Nada que fingir. Parte IV
«Sacudió la cabeza ante esta idea para alejar la cara de Saúl de entre sus piernas, merendándosela como una sandía»

Una pareja comiendo una sandía. | Freepik
Amanda se detuvo frente al portero automático y, sin pensarlo más, timbró. Lo hizo rápido, llenando de aire sus pulmones para bucear en la vergüenza antes de arrepentirse. No hubo respuesta y se quedó un rato mirando la puerta, con las cejas levantadas y el ánimo neutro. Cuando logró pestañear se fue calle abajo. Llamar, así sin más, no era una idea que soliera tener, y hacerlo con una propuesta bajo el brazo mucho menos. Amanda se dejaba llevar por planes ajenos, se adaptaba a los gustos y haceres de los otros; solía lograr sacar jugo a alguna parte del plan, fuera el que fuera. Pero esta mañana se despertó con ganas de algo muy concreto, charlar con Saúl, verle, compartir algo con él, mostrarle sus dotes culinarias, volver a escuchar jazz… Estaba verde en esto del proponer y acercarse por segunda vez al portal le costó el doble. Cruzó la calle con la bolsa vacía del pan y se detuvo de nuevo frente al portero automático de Saúl. Pensó en marcharse, en comprar algo primero, en posponerlo para cuando tuviera un plan más cerrado o el pelo más domado, pero apretó el botón con un impulso que le picaba desde el estómago. Esta vez, una voz sorprendida respondió del otro lado.
—¿Hola?
—Hola… soy Amanda. Segunda llamada, espero no molestar…
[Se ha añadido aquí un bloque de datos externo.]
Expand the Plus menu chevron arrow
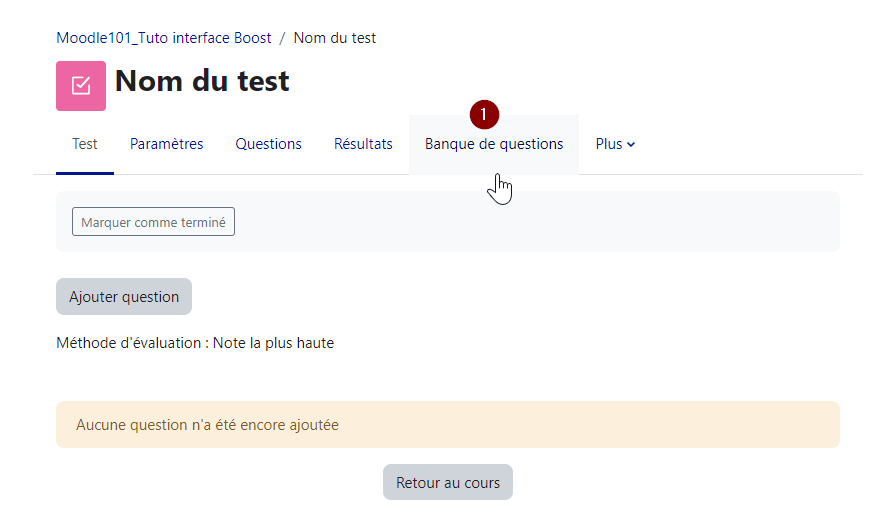The width and height of the screenshot is (874, 523). click(x=632, y=145)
—¡Qué bien que insistas! ¿Subes?
Hubo un segundo de silencio. Amanda se esforzó en seguir con el plan en un tono casual.
—Voy a la frutería —añadió sin saber cómo seguir— y… pensé que podría hacer la cena esta noche y así puedo… no sé… devolverte el favor del batido ese raro que casi me mata.
Hizo una pausa mínima, como si buscara otra palabra.
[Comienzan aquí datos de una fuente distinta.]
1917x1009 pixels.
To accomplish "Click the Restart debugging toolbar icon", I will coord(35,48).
—Me parece justo—aceptó Saúl— ahora me toca arriesgar la vida a mí. ¿Te animas a cocinar aquí? Si me matas, podrás borrar tus huellas antes de salir…
—Estupendo, y tienes exprimidor oficial, además, lujo-lujo.
Él rió. De fondo se oía una música suave, sería la banda sonora de este guión.
Amanda se alejó conteniendo su cara de tonta y sus ganas de correr. Le temblaban un poco los dedos y la respiración. Contuvo también el impulso de escribirle a Sofía. Si lo hacía, se iban a poner a imaginar de más. Suspiró un «lo siento, Sofi» del que se reirían juntas más tarde.
Cuando llegó a la frutería se percató de que no sabía qué le podría gustar, si tenía alergias, gustos pedantes, sencillos, infantiles; si sería vegano, tiquismiquis, melindroso… Recordó que habían quedado más para asesinar que para deleitar, y de ahí sacó el impulso que requiere el atrevimiento. Además, le pareció que tenía pinta de comer de todo, mucho y bien. Sacudió la cabeza ante esta idea para alejar la cara de Saúl de entre sus piernas, merendándosela como una sandía.
–Y media sandía, de esta que tienes aquí cortada, gracias, y ya nada más, me cobras todo por favor, Marieta–dijo en una sola bocanada de aire.
Al llegar a casa, el tiempo se estiraba como un chicle gastado. De y cinco a y media le pareció una eternidad, pero de y media a menos cuarto, toda una vida. La lectura no le abrazaba el interés; las letras se le despegaban de la cabeza como adhesivos viejos que se caen solos de la nevera. Ya había barrido, fregado y recolocado los limones en el frutero dos veces, buscando algún sentido que no encontraba. Hambre no tenía, sueño tampoco y paciencia parecía que aún menos. Para ducharse y salir todavía faltaban unas horas. Faltaban tantas como, de repente, fueron pocas.
De y media a menos cuarto se le escurrió como agua por un colador y de menos cuarto a y cuarto los minutos se empujaban y pegaban con chulería entre ellos por salir antes. Amanda, frente al espejo, se preguntó cómo de repente, tan pronto era tan tarde.